- **Texto para analizar**
-- -- --

En cuanto a la alimentación, ¿qué frugalidad se usa? La misma con que se engorda a los puercos en sus pocilgas. Mas, para que no se quejen de que los trato muy ásperamente, no sigo adelante; si bien, cualquiera que tenga experiencia de ello confesará que en lo poco que he mencionado nada he dicho que no sea verdad.
San Agustín se queja, a pesar de que según su testimonio los monjes vivían tan castamente, de que muchos de ellos eran vagabundos, que con malas artes y engaños sacaban el dinero a la gente sencilla, y que llevaban de un lado para otro las reliquias de los mártires, o bien otros huesos de un muerto cualquiera que mostraban como si fueran reliquias de mártires; y que con su maldad difamaban el orden monacal. Y lo mismo que afirma que no ha visto hombres mejores que los que aprovecharon en los monasterios, igualmente se lamenta de no haberlos encontrado peores que los que en ellos se corrompieron. ¿Qué diría hoy, si viera que en casi todos los monasterios abundan vicios tan enormes? Y no afirmo nada que no sea conocido de todos.

-- -- --

- **Datos del ejercicio**
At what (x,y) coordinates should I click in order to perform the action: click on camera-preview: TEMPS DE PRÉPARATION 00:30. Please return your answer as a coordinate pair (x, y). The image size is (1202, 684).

-- -- --

- **Qué se pide**
Continúa el texto sobre los monjes y los monasterios a partir de su última oración. Los datos no intervienen en este trabajo.

- **Resultado del ejercicio**
No digo que esta acusación alcance a todos sin excepción alguna. Porque igual que nunca la disciplina y regla de vida estuvo tan bien ordenada en los monasterios, que no hubiese algunos malvados muy diferentes de los otros, del mismo modo no afirmo que los frailes hayan degenerado tanto de aquella santidad antigua, que no queden aún entre ellos algunos buenos. Pero estos pocos están diseminados y permanecen ocultos entre la ingente multitud de los malvados y los impíos; y no solamente son menospreciados, sino también desvergonzadamente injuriados, y hasta a veces cruelmente tratados por los demás, quienes — conforme al proverbio de los de Mileto — piensan que no debe existir ninguno bueno entre ellos.

16. Críticas generales contra el principio de los monasterios
Con esta comparación entre el antiguo monaquismo y la institución actual de los frailes confío haber logrado lo que pretendía: poner de manifiesto que nuestros encapuchados falsamente alegan en defensa de su profesión el ejemplo de la Iglesia primitiva, puesto que no se diferencian menos de ellos, que las monas de los hombres.
Sin embargo, no niego que incluso en aquella antigua institución que alaba san Agustín, no haya algo que no me satisface del todo. Confieso que no fueron supersticiosos en los ejercicios externos de rigurosa disciplina; pero afirmo que no carecieron de un afecto excesivo y un pernicioso afán de imitación entre ellos.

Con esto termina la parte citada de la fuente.